Una terapia que combina movimiento y conexión social
Cada semana, aproximadamente una decena de pacientes acuden puntualmente al Hospital Ramos Mejía, uno de los centros médicos más importantes de la capital argentina, para participar en sesiones especializadas donde los movimientos característicos del tango son adaptados meticulosamente con fines terapéuticos. Estos talleres son dirigidos por Manuel Firmani, bailarín profesional de tango con amplia experiencia, quien trabaja en conjunto con Verónica Litvak, especialista en terapias de movimiento.
La metodología implementada busca abordar específicamente tres de los síntomas más limitantes del Parkinson: problemas de equilibrio, rigidez muscular y dificultades de coordinación motora. A través de pasos coreografiados y ejercicios basados en la estructura del tango, los pacientes desarrollan gradualmente mayor control sobre sus movimientos, mejorando significativamente su estabilidad postural y fluidez en la ejecución de acciones cotidianas.

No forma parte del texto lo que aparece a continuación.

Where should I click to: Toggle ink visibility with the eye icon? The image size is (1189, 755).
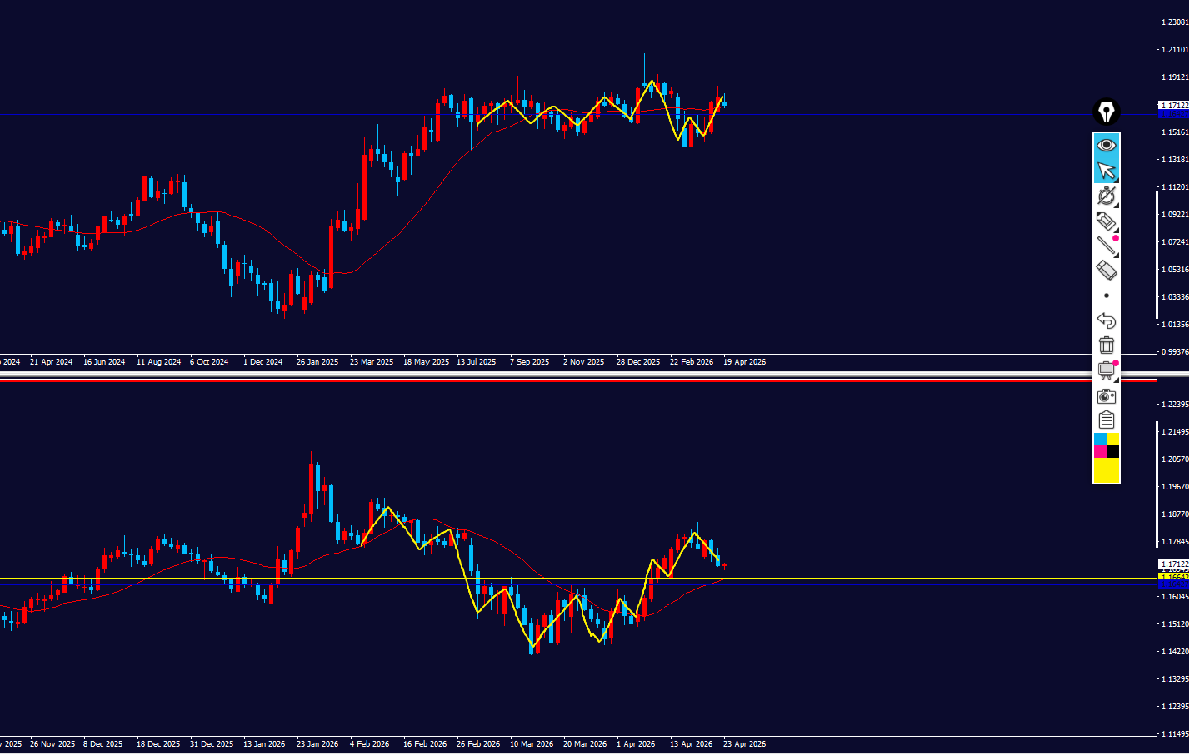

Beneficios que trascienden lo físico
Más allá de los evidentes avances motrices, esta innovadora terapia ofrece un doble beneficio fundamental para la calidad de vida de los participantes:
- Rehabilitación funcional: Los pacientes adquieren herramientas prácticas que pueden aplicar directamente en sus actividades diarias, desde caminar con mayor seguridad hasta realizar tareas domésticas con menos dificultad.
- Fortalecimiento social y emocional: Las sesiones grupales crean un espacio de encuentro donde los participantes comparten experiencias, reducen el aislamiento social frecuente en enfermedades crónicas y recuperan confianza en sus capacidades.
El enfoque terapéutico no se limita a la mera repetición de pasos de baile, sino que incorpora elementos de conciencia corporal, ritmo musical y interacción con la pareja, aspectos que estimulan simultáneamente múltiples áreas cerebrales afectadas por la enfermedad neurodegenerativa.
Un modelo con potencial de expansión
Esta iniciativa pionera, desarrollada en el sistema público de salud argentino, representa un ejemplo innovador de cómo disciplinas artísticas tradicionales pueden integrarse exitosamente en protocolos de rehabilitación médica. Los resultados observados hasta el momento sugieren que el tango podría convertirse en una terapia complementaria valiosa para el manejo integral del Parkinson, ofreciendo una alternativa no farmacológica que aborda tanto los síntomas físicos como los aspectos psicológicos y sociales de la enfermedad.
La continuidad de estos talleres y la evaluación sistemática de sus resultados podrían sentar las bases para la implementación de programas similares en otros centros de salud, tanto en Argentina como en otros países que busquen enfoques holísticos para el tratamiento de condiciones neurológicas crónicas.